- _AIM_: Pull out the rows from the very first line through the line containing "Action: tap(25, 262)", including both ends, and reproduce them word for word. Leave the pictures out of your answer.

- _EXCERPTED DATA_:
- - -

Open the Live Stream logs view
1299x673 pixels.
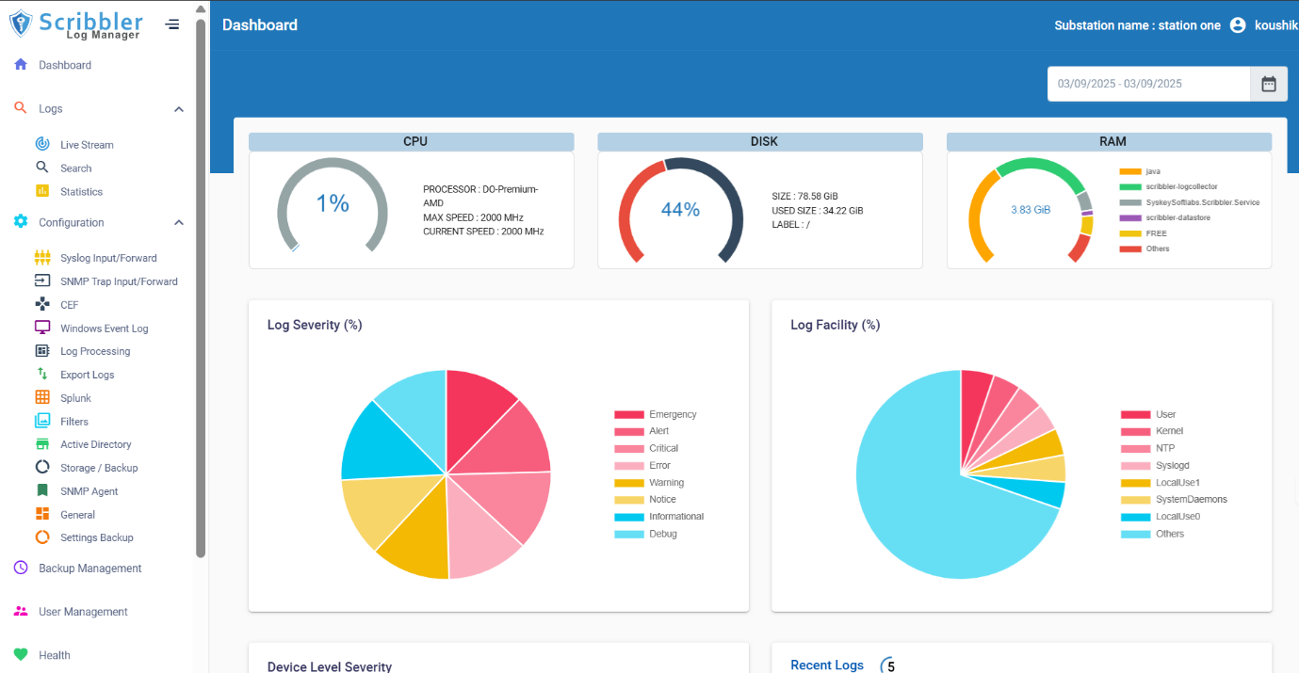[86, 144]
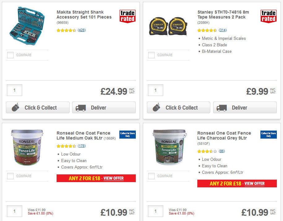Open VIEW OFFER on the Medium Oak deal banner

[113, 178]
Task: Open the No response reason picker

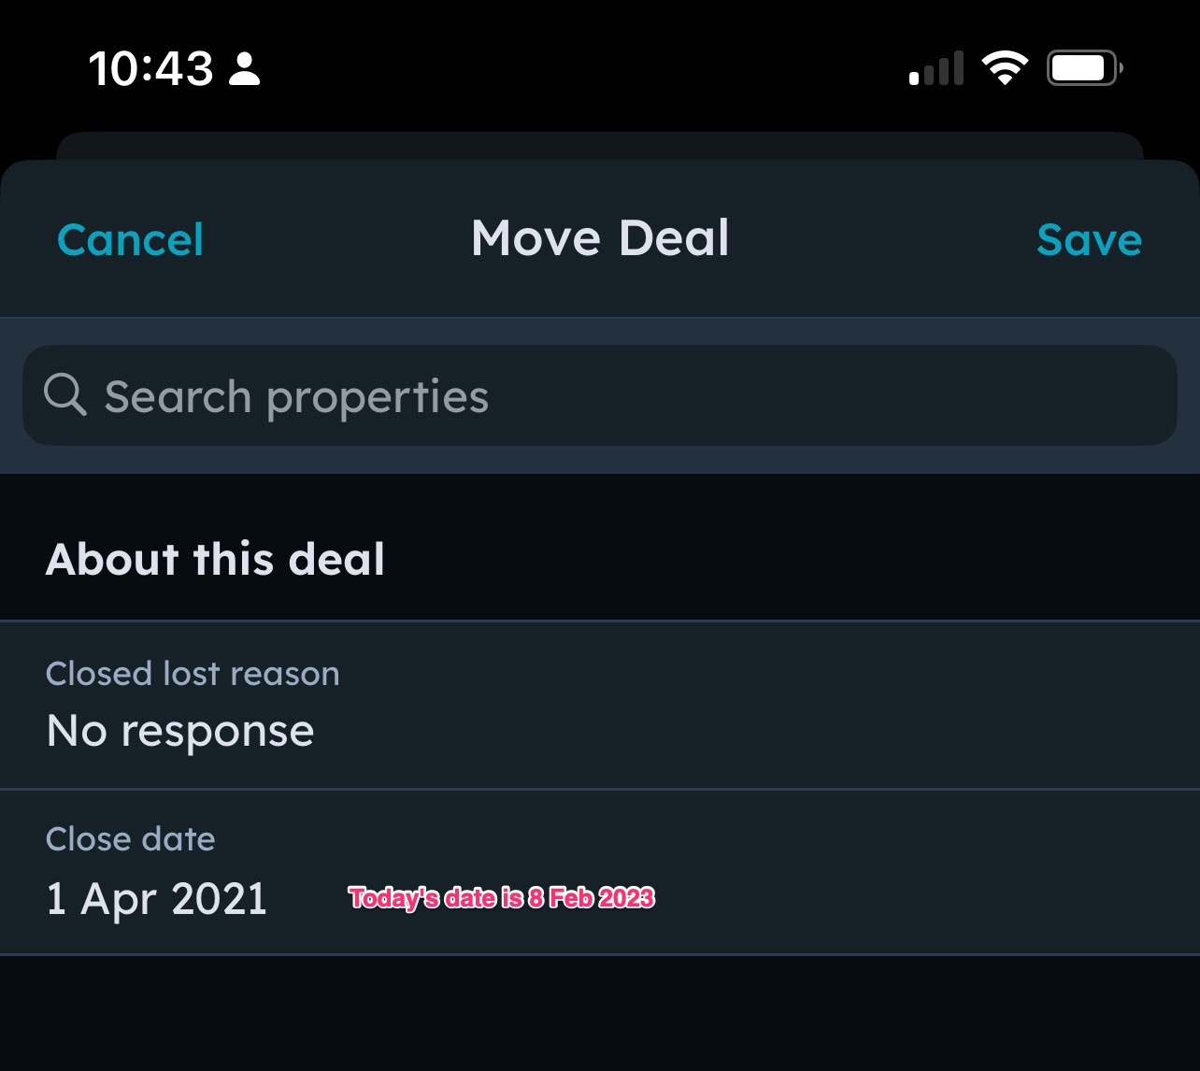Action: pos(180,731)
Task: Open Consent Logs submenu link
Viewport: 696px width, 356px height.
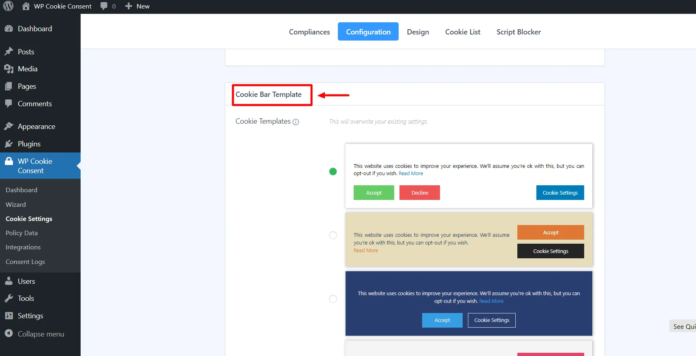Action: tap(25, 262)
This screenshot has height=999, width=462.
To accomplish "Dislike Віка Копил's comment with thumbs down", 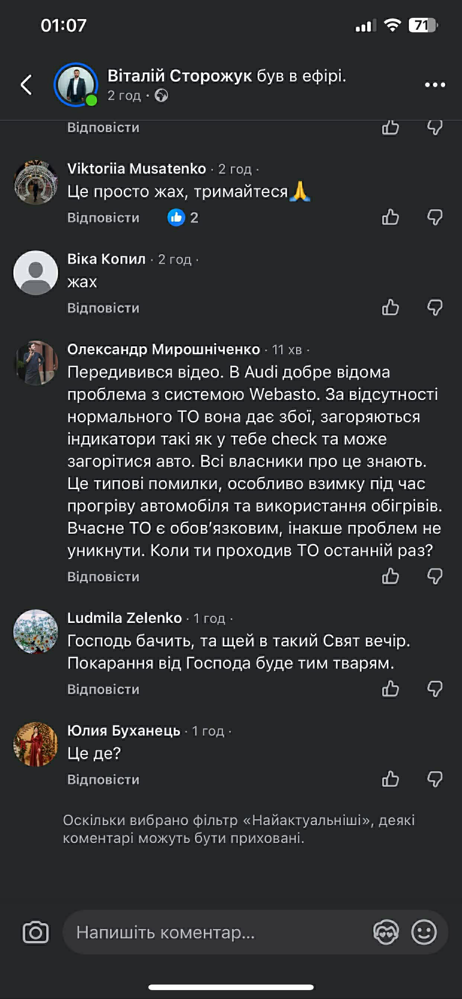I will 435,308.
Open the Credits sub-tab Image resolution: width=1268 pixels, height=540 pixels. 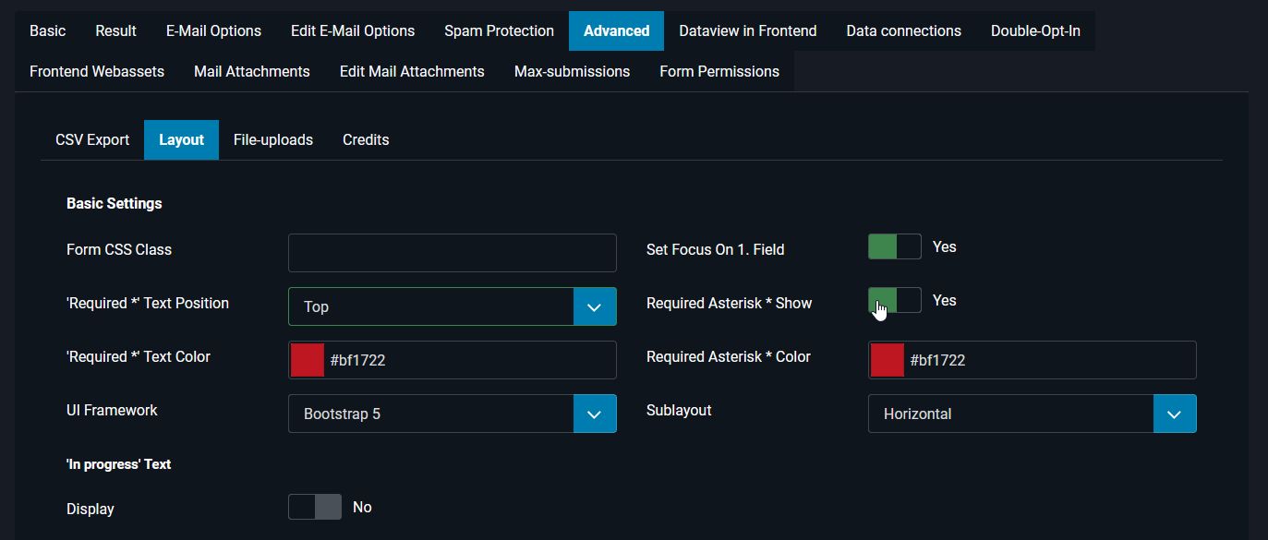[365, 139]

- - -

- _ANSWER FOR THIS EXERCISE_:
Open the Live Stream logs view
1299x673 pixels.
[86, 144]
Open VIEW OFFER on the Medium Oak deal banner

[113, 178]
Task: Open the No response reason picker

Action: pos(180,731)
Task: Open Consent Logs submenu link
Viewport: 696px width, 356px height.
Action: tap(25, 262)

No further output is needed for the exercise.